Abstract
Introduction
Concerns remains on the role of ACDF in multilevel cervical disease as opposite to posterior approaches, and on the importance of cervical sagittal alignment in influencing long-term clinical outcome. We aim to analyze the efficacy of 3- and 4-level ACDF with a zero-profile implant in restoring cervical sagittal alignemnt as well as the impact of alignment on clinical outcome, both at early and long-term follow-up. And also to evaluate type and rate of complications.
Material and Methods
24 patients (14 male), ranging in age from 41 to 77 years (mean 58.4) and suffering from multilevel spondylosis, were enrolled. Neurological improvement was graded according to the Nurick scale. NDI, VAS and SF-36 were used for pre- and postoperative functional evaluation. Imaging included X-rays, CT and MRI before surgery; X-rays were obtained at every follow-up visit and CT scan at last follow-up. Sagittal alignment was assessed before and after surgery using the Cobb method. Fusion rate was studied on both X-rays and CT scan. Complications were analyzed and dysphagia evaluated using the Bazaz scale.
Results
Mean follow-up ranges from 24 to 72 months (mean 39). No intra- or postoperative complications, either related to surgical technique or to devices implanted, were encountered. Mean neck pain VAS score decreased from a 6.7 ± 2.9 to 1.6 ± 2.3 (p < 0.01). Mean arm pain VAS score decreased from 5.9 ± 2.9 to 0.9 ± 1.4 (p < 0.01). There were significant improvements (p < 0.01) in SF36 and NDI following surgery. Five patients complained of mild dysphagia (20.8%).
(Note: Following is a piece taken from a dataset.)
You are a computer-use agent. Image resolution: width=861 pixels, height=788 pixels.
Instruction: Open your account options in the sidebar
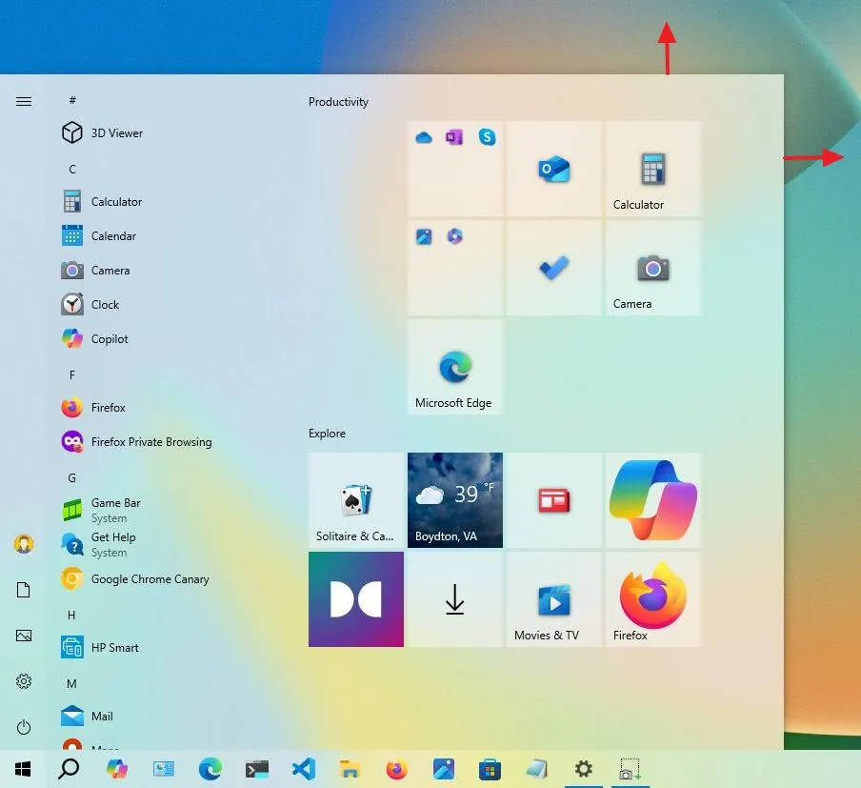pyautogui.click(x=23, y=543)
Three of them (12.5%) showed complete resolution within two months (short-term dysphagia); the other two (8.3%) within six months (medium-term dysphagia). No case of long-term dysphagia (more than 6 months) was observed. According to Pitzen criteria, radiographic fusion was achieved in 90% of patients. Cobb angle had a significant improvement both after surgery and at long-term follow-up.
Conclusion
3- and 4-level ACDF with a zero-profile device is safe and effective. It allows satisfactory neurological and functional outcome as well as interbody fusion. Multilevel anterior approach provides satisfactory sagittal alignment restoration, and this is associated with persistent clinical improvement at long-term follow-up.